EXERCISE BRIEF
Below is the data. Give it again, complete and exact.

PROVIDED RECORDS
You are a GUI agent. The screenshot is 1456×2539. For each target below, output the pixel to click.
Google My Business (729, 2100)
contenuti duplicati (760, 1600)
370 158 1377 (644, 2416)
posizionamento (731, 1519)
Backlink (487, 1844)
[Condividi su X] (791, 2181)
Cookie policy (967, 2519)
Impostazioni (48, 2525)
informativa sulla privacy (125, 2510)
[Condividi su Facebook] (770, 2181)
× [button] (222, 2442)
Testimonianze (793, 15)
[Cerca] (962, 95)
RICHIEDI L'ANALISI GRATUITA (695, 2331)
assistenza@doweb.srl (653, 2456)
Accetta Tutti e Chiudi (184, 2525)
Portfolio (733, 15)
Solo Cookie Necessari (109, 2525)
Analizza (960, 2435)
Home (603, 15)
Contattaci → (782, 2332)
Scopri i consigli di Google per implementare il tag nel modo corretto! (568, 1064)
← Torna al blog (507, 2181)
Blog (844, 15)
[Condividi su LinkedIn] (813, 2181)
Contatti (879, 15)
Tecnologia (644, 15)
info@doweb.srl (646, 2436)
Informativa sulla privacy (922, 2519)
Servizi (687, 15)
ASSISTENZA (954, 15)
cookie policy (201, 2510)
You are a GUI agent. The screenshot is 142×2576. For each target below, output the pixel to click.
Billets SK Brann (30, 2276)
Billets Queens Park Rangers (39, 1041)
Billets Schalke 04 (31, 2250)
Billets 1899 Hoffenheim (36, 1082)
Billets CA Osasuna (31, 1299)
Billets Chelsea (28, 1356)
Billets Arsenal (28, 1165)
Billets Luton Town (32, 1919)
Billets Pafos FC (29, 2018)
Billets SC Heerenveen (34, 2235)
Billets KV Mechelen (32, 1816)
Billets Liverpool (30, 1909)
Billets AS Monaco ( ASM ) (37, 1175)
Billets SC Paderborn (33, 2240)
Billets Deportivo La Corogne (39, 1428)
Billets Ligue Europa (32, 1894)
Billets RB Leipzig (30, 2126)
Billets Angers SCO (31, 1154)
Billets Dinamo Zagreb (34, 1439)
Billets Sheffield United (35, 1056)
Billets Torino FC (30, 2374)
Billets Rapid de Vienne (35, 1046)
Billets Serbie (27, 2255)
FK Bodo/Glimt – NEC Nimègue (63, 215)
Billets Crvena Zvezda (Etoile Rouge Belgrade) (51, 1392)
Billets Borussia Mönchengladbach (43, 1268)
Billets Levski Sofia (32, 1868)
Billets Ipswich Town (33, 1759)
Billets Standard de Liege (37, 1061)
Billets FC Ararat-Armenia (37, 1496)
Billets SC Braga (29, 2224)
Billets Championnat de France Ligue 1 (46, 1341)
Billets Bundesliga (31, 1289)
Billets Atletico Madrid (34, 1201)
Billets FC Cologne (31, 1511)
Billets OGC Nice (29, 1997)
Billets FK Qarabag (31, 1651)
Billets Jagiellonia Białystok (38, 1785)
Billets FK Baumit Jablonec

TASK RESPONSE
You are a GUI agent. The screenshot is 1456×2539. For each target below, output the pixel to click.
Google My Business (729, 2100)
contenuti duplicati (760, 1600)
370 158 1377 (644, 2416)
posizionamento (731, 1519)
Backlink (487, 1844)
[Condividi su X] (791, 2181)
Cookie policy (967, 2519)
Impostazioni (48, 2525)
informativa sulla privacy (125, 2510)
[Condividi su Facebook] (770, 2181)
× [button] (222, 2442)
Testimonianze (793, 15)
[Cerca] (962, 95)
RICHIEDI L'ANALISI GRATUITA (695, 2331)
assistenza@doweb.srl (653, 2456)
Accetta Tutti e Chiudi (184, 2525)
Portfolio (733, 15)
Solo Cookie Necessari (109, 2525)
Analizza (960, 2435)
Home (603, 15)
Contattaci → (782, 2332)
Scopri i consigli di Google per implementare il tag nel modo corretto! (568, 1064)
← Torna al blog (507, 2181)
Blog (844, 15)
[Condividi su LinkedIn] (813, 2181)
Contatti (879, 15)
Tecnologia (644, 15)
info@doweb.srl (646, 2436)
Informativa sulla privacy (922, 2519)
Servizi (687, 15)
ASSISTENZA (954, 15)
cookie policy (201, 2510)
You are a GUI agent. The screenshot is 142×2576. For each target below, output the pixel to click.
Billets SK Brann (30, 2276)
Billets Queens Park Rangers (39, 1041)
Billets Schalke 04 (31, 2250)
Billets 1899 Hoffenheim (36, 1082)
Billets CA Osasuna (31, 1299)
Billets Chelsea (28, 1356)
Billets Arsenal (28, 1165)
Billets Luton Town (32, 1919)
Billets Pafos FC (29, 2018)
Billets SC Heerenveen (34, 2235)
Billets KV Mechelen (32, 1816)
Billets Liverpool (30, 1909)
Billets AS Monaco ( ASM ) (37, 1175)
Billets SC Paderborn (33, 2240)
Billets Deportivo La Corogne (39, 1428)
Billets Ligue Europa (32, 1894)
Billets RB Leipzig (30, 2126)
Billets Angers SCO (31, 1154)
Billets Dinamo Zagreb (34, 1439)
Billets Sheffield United (35, 1056)
Billets Torino FC (30, 2374)
Billets Rapid de Vienne (35, 1046)
Billets Serbie (27, 2255)
FK Bodo/Glimt – NEC Nimègue (63, 215)
Billets Crvena Zvezda (Etoile Rouge Belgrade) (51, 1392)
Billets Borussia Mönchengladbach (43, 1268)
Billets Levski Sofia (32, 1868)
Billets Ipswich Town (33, 1759)
Billets Standard de Liege (37, 1061)
Billets FC Ararat-Armenia (37, 1496)
Billets SC Braga (29, 2224)
Billets Championnat de France Ligue 1 (46, 1341)
Billets Bundesliga (31, 1289)
Billets Atletico Madrid (34, 1201)
Billets FC Cologne (31, 1511)
Billets OGC Nice (29, 1997)
Billets FK Qarabag (31, 1651)
Billets Jagiellonia Białystok (38, 1785)
Billets FK Baumit Jablonec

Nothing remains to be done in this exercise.